This post shows a huge potential problem with veganism actually.

Ideological veganism of this type as does apply to Peter Singer's version is anti-human.

By trying not to be speciesist as you say and making animals and humans morally equivalent, you enter into valuing human life less, to make it more equal to animal life.

Hence Singer supporting infantcide, killing comatose.

Humanism, what you call speciesism, forms an ideological barrier that restricts anti human ideas from entering.

Ironically, what is often called anti-racism has some of the same problems. The fear of putting a group, such as whites first can lead to putting them last and is an aspect of our anti-white racist age. Which makes all the whining about white tribalism threat pretty immoral and ironically racist and a case of misaligned priorities. In the current circumstances, and in line of your own prejudices, you should be more afraid of that reality and the possibility of this increasing, rather than the opposite threat. Radicals rather than carefully opposing only what should be reasonably opposed have promoted antiwhite racism, in line with their own prejudices.

Similarly, but worse pro animal prejudice and anti human mistreatment is one of the promises of many advocates of veganism in combo with animal liberation. Less so for those which is more about their own personal preference and ethics and are much more restrained in their political vision.

Another thing to consider is that if animals are morally equivalent to human beings, then under that framing current humanity is engaging in mass murder of gigantic scale and is extremely monstrous. This false perspective could very well lead to supporting mass violence at its expense both to stop it, and to punish those engaging in using animal products (i.e human civilization as a whole). It is a path to self destruction and it isn't surprising that one of the biggest anti-natalist figures David Benatar who thinks humanity should stop giving births also adopts the framing of humanity as an oppressor of animals.

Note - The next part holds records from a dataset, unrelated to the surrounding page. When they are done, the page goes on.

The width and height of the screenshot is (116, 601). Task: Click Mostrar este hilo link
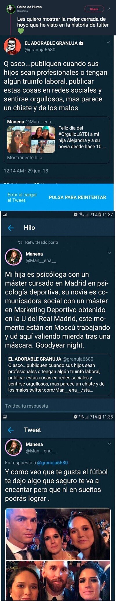(25, 157)
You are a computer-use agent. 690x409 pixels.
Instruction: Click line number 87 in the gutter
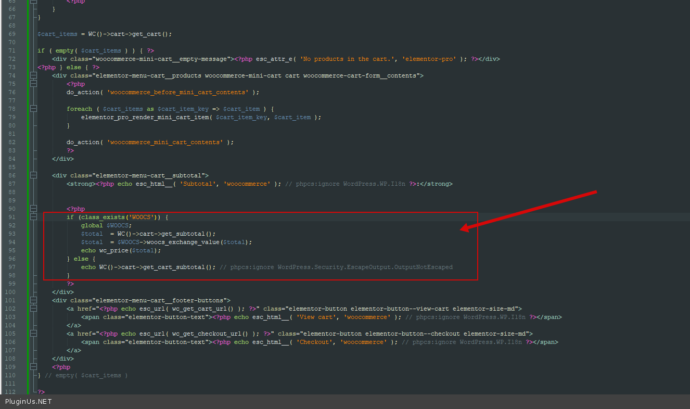[11, 184]
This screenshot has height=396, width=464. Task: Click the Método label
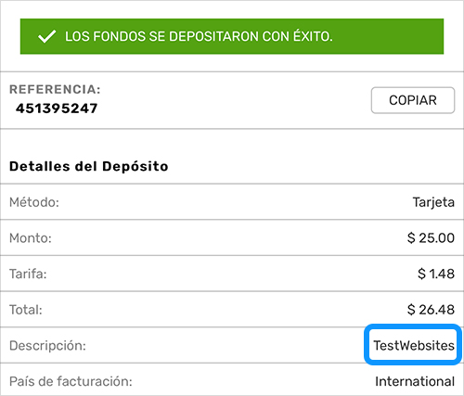(34, 202)
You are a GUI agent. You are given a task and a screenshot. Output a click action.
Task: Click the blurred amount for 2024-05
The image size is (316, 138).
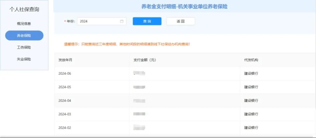coord(139,87)
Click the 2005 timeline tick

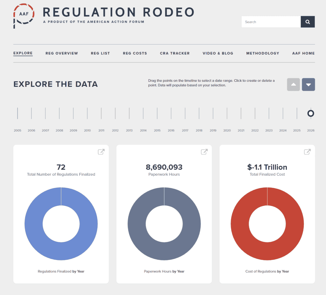tap(18, 113)
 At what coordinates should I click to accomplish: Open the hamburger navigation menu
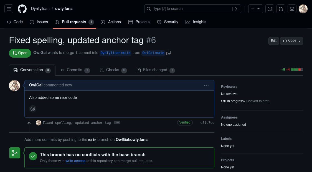coord(9,9)
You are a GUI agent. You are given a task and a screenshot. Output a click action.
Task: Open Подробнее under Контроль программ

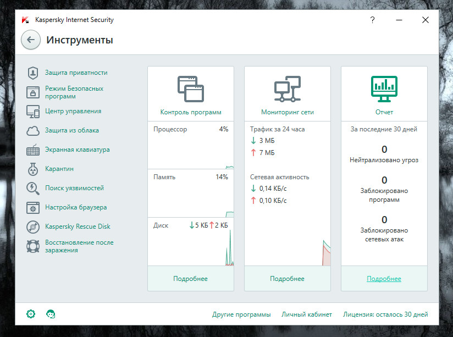click(x=190, y=279)
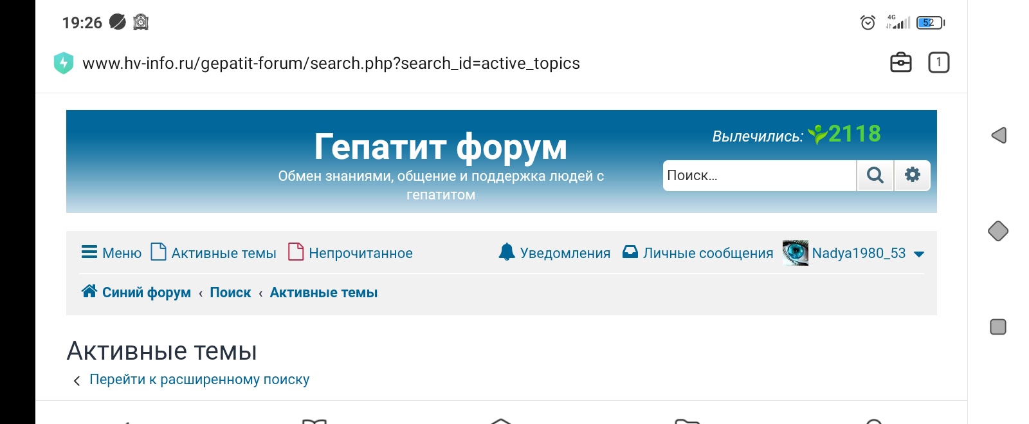Expand the Меню hamburger menu

coord(89,252)
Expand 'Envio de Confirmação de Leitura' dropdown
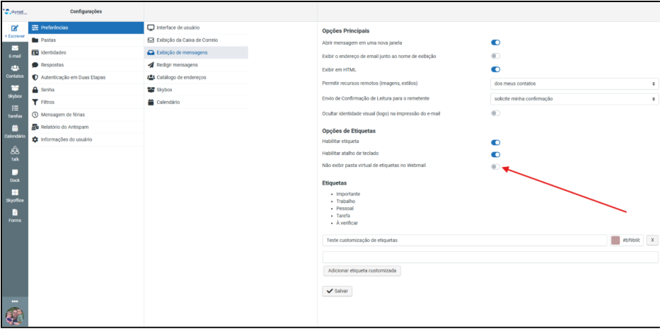Screen dimensions: 660x329 [574, 98]
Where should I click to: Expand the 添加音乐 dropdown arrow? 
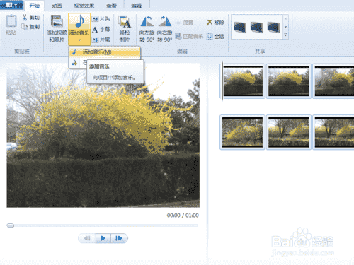click(x=79, y=40)
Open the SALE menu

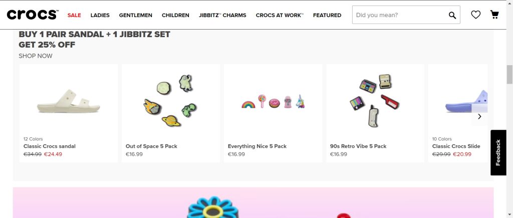coord(74,15)
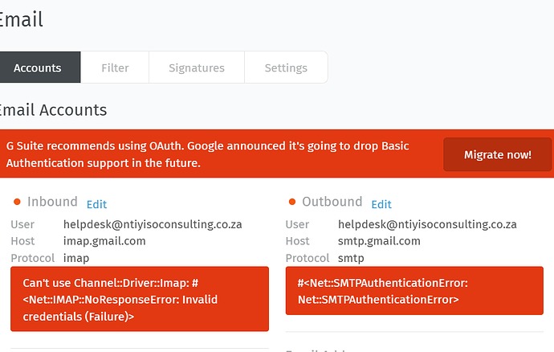This screenshot has width=554, height=352.
Task: Click the orange Outbound status dot
Action: click(x=291, y=202)
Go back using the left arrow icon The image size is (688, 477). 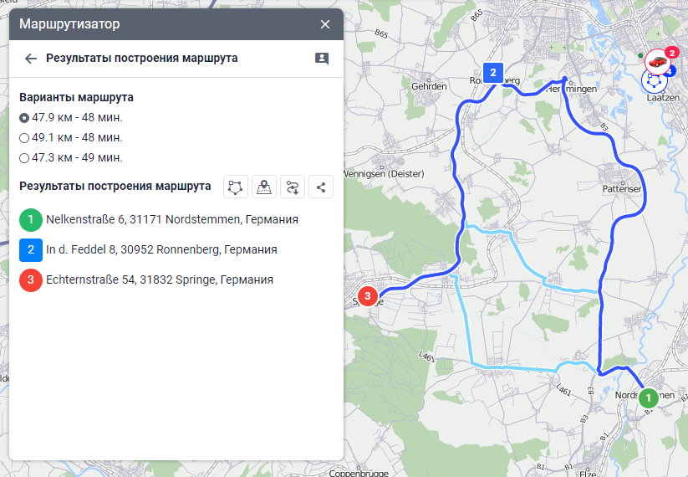31,59
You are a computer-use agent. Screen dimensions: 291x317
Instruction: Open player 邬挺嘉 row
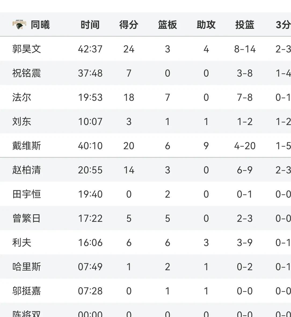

And of course would come along with totalitarianism where non veganism is ruthlessly persecuted both as a practice and as an ideology. Which could also come along with a lot of violence.

In regards to David Benatar:

Benatar is vegan, and has taken part in debates on veganism.[15] He has argued that humans are "responsible for the suffering and deaths of billions of other humans and non-human animals. If that level of destruction were caused by another species we would rapidly recommend that new members of that species not be brought into existence."[16][17] He has also argued that the outbreak of zoonotic diseases, such as the COVID-19 pandemic,[18] is often the result of how humans mistreat animals.[19] https://en.wikipedia.org/wiki/David_Benatar

The ideology of this not canceled academic who thinks humanity better not exist is in my view worse than many of the most advertised as worse ideologies in the world, including ones I directly sharply attacked. There is a connection with the marxist idea of utopia after destroying class enemy and class, or cultural marxism and destroying race and whites/whiteness/oppressive western civilization, and now for humanity as the oppressors to be eliminated by not reproducing. Benatar's is the worse version of this way of thinking. I certainly wouldn't trust people sharing Benatar's ideology with nuclear weapons, or biological research on diseases, or even A.I. research. Any veganism that comes anywhere close to Benatar's ideology should be treated with extreme intolerance.

It would be saner, less dangerous and better for advocacy of animal rights to be done under a perspective that rejects their moral equivalency to humans and is very careful not to be anti-human. Humanism is good actually and the speciesism framing is too absolute to not lead to such destructive paths. Hence, we would be better off if we outright blacklisted pro animal rhetoric that is anti-human and not careful. Especially the type that supports, or provides arguments that help justify harming various categories of human beings because they sympathize more with animals.

I mean, I agree with you on the potential implications of speciesism. But what arguments do you actually have against its validity as a moral concept? What convinces you to draw the line at human vs non-human, versus any other arbitrary boundary?